Мила нам лишь в кабак ведущая стезя.Так будем пить! Ведь плащ порядочности нашейИзодран, залатать его уже нельзя.Ни кражей, ни ложью, ни подлостью их не проймешь: и то, и другое, и третье для них — дело обычное, привычное. Лишь нарушив один из важнейших запретов святого писания, сумеешь возмутить их тупую безмятежность. Ишь, мозгоблуды: бедняку на богомолье сходить — и то грех…
Всю жизнь сочиняя стихи, он привык, в поисках слов, строк и рифм, бормотать их себе под нос; и, поскольку, к тому же, он и думал не так, как иные — расплывчато, безотчетно, а ясными точными фразами, произнося их мысленно, как вслух, — это исподволь переродилось у него в привычку вслух разговаривать с самим собою, чему способствовало еще и одиночество.
— Неужто, — сказал себе странник с укором, — ты обречен всю жизнь лицедействовать? Вся жизнь — потеха. Скоморох! Не хватит ли их дразнить? Язык отрежут. — Но, представив гладкое лицо и красную бородку торгаша, имамову теплую шубу, он опять разозлился, встряхнул головой. — Пусть! Разве я их первый задел? Сами всюду лезут с дурацкими поучениями. Вот он, весь тут, благонравный обыватель-стяжатель. Самый гнусный зверь на земле! Не имея крупицы добрых знаний в башке, он берется судить других. Еще хуже, если ему удалось запомнить чье-то изречение — мудрое, глупое: он орудует им как дубиной. Уж он от тебя не отстанет, пока не грохнет по голове. Чтоб уравнять твой разум со своим, загнать тебя в общее стадо. — И с мальчишеской удалью:- Буду их дразнить! Буду их изводить. Пусть хоть голову отрежут…
Он забыл, вернее приглушил, отодвинул на время, бесшабашно махнув на то рукой, — что именно страх за свою голову погнал его в Мекку, которая нужна ему, как черту рай.
Нет никакой охоты тащиться в такую даль. Но идти надо. Вот схожу на богомолье, надену зеленую чалму святого, тогда попробуйте тронуть меня хоть пальцем. Надо идти.
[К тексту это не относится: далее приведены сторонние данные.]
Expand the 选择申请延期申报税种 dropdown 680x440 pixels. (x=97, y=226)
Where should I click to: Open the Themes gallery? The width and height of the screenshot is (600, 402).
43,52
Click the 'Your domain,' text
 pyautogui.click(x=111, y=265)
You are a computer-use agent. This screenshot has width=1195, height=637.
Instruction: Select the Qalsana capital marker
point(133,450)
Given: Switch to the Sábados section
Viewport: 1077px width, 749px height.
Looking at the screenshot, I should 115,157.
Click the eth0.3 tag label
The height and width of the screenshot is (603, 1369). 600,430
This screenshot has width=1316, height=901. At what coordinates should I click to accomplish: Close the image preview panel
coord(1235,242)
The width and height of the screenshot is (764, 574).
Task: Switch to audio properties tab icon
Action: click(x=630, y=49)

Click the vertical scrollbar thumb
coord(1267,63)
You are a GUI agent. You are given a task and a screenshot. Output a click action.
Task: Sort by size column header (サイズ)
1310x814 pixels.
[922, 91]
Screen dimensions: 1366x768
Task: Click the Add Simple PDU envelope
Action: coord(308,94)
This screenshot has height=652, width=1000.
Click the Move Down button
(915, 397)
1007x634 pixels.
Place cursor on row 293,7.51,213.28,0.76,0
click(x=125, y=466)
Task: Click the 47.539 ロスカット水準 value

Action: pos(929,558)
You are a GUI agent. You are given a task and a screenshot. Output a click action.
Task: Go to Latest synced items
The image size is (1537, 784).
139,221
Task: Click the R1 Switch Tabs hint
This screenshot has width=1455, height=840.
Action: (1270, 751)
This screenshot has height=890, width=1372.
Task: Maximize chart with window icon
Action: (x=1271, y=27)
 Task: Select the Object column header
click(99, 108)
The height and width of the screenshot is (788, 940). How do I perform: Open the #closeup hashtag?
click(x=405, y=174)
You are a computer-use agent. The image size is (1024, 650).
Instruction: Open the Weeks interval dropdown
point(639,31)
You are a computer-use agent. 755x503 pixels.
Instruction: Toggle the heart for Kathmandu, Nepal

И он шагал себе по белой пустыне, стуча палкой и задубелыми ногами по ледяной дороге, и с грустью, которую уже давно не мог преодолеть, напевая что-то, на слух — весьма жизнерадостное.
Хорошо ему было с привычной светлой грустью, устойчивым душевным равновесием, спокойной уверенностью в своих неисчерпаемых глубинных силах. Это — главное. Все остальное чушь. Суета. Что губит судьбу человеческую? Ядовитая пыль житейских мелочей. Он давно стряхнул ее с души, как иной после долгих дорог отряхивает прах с разбитых ног.
Сказано в древней "Песне арфиста":
"Совершай дела твои на земле по велению сердца твоего и не горюй до того, как придет к тебе оплакивание. Не слышит воплей тот, чье сердце успокоилось, и слезы никого не спасли от подземного мира. Проводи радостно день, не унывай. Никто не уносит своего добра с собою. Никто не вернулся, кто ушел".